### CONSIGNES À SUIVRE
Citez mot pour mot le passage du texte ci-dessous sur la lettre de démission adressée à Renault, depuis « On le voit, il » jusqu'à « s’attendre à moins. » inclus.

Selon les indications publiées sur les sites du Figaro[1] et du Monde[2] la lettre de démission que Carlos GHOSN aurait adressée à Renault était, partiellement, formulée ainsi : “Il va sans dire, sans pour autant que ceci constitue une condition de la fin de mes mandats, que l’intégralité de mes droits tels que reconnus dans les documents sociaux et par la loi sera préservée.”
On le voit, il s’agit de termes murement réfléchis et choisis. Vu les qualités de gestionnaire de l’intéressé et la qualité des avocats qui l’entourent depuis le début de sa période de disgrâce on ne pouvait d’ailleurs s’attendre à moins.

### DONNÉES FOURNIES
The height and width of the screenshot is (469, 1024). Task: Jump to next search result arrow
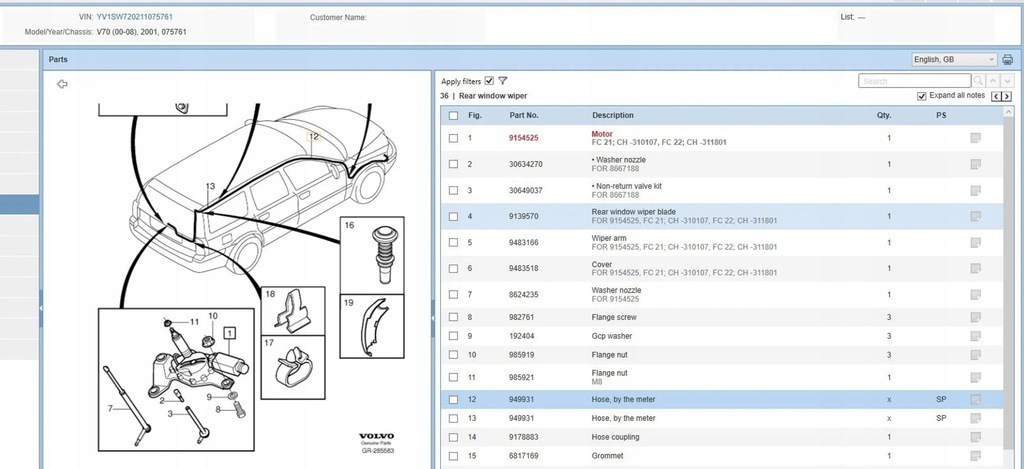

### RÉSULTAT OBTENU
On le voit, il s’agit de termes murement réfléchis et choisis. Vu les qualités de gestionnaire de l’intéressé et la qualité des avocats qui l’entourent depuis le début de sa période de disgrâce on ne pouvait d’ailleurs s’attendre à moins.